» EXERCISE SET
A. In the passage about building a 318 engine, what compression ratio did the 318 have with 360 heads?
B. Pick up the passage about building a 318 engine after its final sentence and continue it.

» EXCERPTED PASSAGE
>>>>>

The 318 was a typical low compression 4bbl with 360 heads,so around 7.5:1. It had a good cloyes double roller timing chain,hv oil pump a small Isky cam around .450 ish and an 800 cfm tq.I also custom made a fresh air intake. That made a huge difference.

The car was a dog off the line due to heavy car, low comp,gears and a narrow centerline cam (108) but the mid range from 3000 to 5000 was glorius fun! It also had quite a bit of highway power.
 
Just thought Id mention the magnum head as another cheap way to bump comp. It's runners are inbetween the 360 and 318 ports so it matches up nicely for a power build 318 head. You can expect around 400 hp with stock pistons and a .480 ish cam without port work.

There are fans of the 302 head who claim it can make more power than the magnum on a 318. Might be true might not be,but you will have to do a TON of porting.

Magnum main disadvantage is that you need a magnum intake or drill your heads to accept la intakes. It needs magnum specific head bolts as well. Needs oil thru pushrods and lifers but not a big deal there. Most aftermarket cams already have oil thru lifters as the amc lifter is the same as the sb mopar but has oiling hole for rockers,so companies just make one lifter for both brands.
Thanks to Resto for mentioning the magnum heads - totally boned the dog and forgot them.

<<<<<

» MATERIAL PROVIDED
>>>>>

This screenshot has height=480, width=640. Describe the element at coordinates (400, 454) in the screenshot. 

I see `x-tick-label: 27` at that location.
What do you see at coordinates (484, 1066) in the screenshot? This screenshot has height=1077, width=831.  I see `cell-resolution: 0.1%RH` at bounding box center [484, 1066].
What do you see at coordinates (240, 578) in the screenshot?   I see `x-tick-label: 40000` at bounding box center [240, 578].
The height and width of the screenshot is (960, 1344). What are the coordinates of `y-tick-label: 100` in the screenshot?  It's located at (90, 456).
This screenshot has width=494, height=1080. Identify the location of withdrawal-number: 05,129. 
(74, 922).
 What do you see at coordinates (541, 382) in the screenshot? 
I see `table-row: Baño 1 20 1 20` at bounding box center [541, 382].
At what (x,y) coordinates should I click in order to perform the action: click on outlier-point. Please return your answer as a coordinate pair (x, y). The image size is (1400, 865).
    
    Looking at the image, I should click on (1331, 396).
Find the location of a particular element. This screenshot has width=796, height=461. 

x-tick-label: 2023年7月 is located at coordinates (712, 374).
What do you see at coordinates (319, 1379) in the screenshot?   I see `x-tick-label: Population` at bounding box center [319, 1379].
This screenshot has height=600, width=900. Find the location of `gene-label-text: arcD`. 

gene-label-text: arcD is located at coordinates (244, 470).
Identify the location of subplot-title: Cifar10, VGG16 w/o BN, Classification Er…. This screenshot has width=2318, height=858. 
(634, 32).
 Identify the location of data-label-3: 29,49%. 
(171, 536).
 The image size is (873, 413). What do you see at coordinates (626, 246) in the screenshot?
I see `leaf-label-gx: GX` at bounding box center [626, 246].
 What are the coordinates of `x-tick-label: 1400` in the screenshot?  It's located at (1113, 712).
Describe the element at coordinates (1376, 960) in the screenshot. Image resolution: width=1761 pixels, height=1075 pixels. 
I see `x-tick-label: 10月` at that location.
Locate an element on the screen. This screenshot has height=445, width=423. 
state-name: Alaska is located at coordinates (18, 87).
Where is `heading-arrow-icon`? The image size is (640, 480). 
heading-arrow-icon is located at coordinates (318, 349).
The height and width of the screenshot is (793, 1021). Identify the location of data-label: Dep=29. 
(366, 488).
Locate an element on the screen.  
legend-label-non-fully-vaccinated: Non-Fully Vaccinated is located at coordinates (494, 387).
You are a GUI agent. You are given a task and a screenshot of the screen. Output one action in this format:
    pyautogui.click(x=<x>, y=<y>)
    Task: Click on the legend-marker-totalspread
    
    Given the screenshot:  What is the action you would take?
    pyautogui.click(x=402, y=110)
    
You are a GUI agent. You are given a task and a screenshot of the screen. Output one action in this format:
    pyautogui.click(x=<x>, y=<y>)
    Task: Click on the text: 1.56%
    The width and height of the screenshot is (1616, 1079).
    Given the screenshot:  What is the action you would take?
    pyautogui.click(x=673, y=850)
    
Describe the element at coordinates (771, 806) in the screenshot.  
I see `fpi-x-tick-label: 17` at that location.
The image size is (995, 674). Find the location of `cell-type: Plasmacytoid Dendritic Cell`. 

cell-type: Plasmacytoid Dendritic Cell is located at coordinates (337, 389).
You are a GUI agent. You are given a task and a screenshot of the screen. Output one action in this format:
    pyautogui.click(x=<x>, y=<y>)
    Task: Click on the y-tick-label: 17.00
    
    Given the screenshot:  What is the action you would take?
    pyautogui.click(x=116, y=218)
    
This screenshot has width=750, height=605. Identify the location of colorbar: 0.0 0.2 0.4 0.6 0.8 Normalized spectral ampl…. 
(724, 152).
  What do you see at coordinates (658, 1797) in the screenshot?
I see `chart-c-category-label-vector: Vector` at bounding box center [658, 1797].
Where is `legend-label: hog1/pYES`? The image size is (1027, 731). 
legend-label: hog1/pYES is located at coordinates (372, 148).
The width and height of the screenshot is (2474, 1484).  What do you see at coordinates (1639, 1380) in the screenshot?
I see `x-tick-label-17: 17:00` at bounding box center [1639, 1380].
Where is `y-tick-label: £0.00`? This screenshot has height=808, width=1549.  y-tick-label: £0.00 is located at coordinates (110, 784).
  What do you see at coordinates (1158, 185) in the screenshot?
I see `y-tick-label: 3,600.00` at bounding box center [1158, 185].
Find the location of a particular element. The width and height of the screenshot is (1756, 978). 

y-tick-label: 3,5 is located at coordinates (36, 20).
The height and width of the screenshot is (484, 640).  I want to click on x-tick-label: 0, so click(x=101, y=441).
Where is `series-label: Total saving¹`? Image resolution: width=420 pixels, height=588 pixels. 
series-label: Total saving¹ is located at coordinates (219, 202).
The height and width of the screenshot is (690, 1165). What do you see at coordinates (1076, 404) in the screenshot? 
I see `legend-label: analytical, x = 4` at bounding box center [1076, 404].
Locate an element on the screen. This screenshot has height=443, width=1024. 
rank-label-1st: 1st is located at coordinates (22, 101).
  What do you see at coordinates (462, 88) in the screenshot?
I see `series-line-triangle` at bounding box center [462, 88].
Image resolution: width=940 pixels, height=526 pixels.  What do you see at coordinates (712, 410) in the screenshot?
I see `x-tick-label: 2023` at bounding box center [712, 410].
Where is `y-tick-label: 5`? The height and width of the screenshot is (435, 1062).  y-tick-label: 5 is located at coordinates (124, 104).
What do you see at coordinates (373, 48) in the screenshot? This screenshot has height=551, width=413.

<<<<<

» RESPONSE LIST
A. Around 7.5:1.

B.
more money than they are worth, the port volume is far more than the 124cc stock 318 had, might just hurt the bottom end if you can't tune, and then they crack...
 
Just thought Id mention the magnum head as another cheap way to bump comp. It's runners are inbetween the 360 and 318 ports so it matches up nicely for a power build 318 head. You can expect around 400 hp with stock pistons and a .480 ish cam without port work.

There are fans of the 302 head who claim it can make more power than the magnum on a 318. Might be true might not be,but you will have to do a TON of porting.

Magnum main disadvantage is that you need a magnum intake or drill your heads to accept la intakes. It needs magnum specific head bolts as well. Needs oil thru pushrods and lifers but not a big deal there. Most aftermarket cams already have oil thru lifters as the amc lifter is the same as the sb mopar but has oiling hole for rockers,so companies just make one lifter for both brands.

best thing is magnum heads are plentiful and cheap in junkyards, and you can get head bolts, rockers, valve covers with them for around $50 each, an edelbrock air gap, or chinese knock off crosswind, intake and set of mopar performance adapter pushrods, (just make sure the lifters you get with your cam have the oil through provision) SOME heads are cracked not all, there are plenty of magnum powered vehicles out there still running fine

http://www.dippy.org/forum2/index.php/topic,295.0.html

http://www.moparmusclemagazine.com/techarticles/mopp_0409_318_engine_build/index.html
 
more money than they are worth, the port volume is far more than the 124cc stock 318 had, might just hurt the bottom end if you can't tune, and then they crack...
.

Then again theres the eq magnums as well.


Your opinion has been noted,lol.

There are some here who do not like the magnum.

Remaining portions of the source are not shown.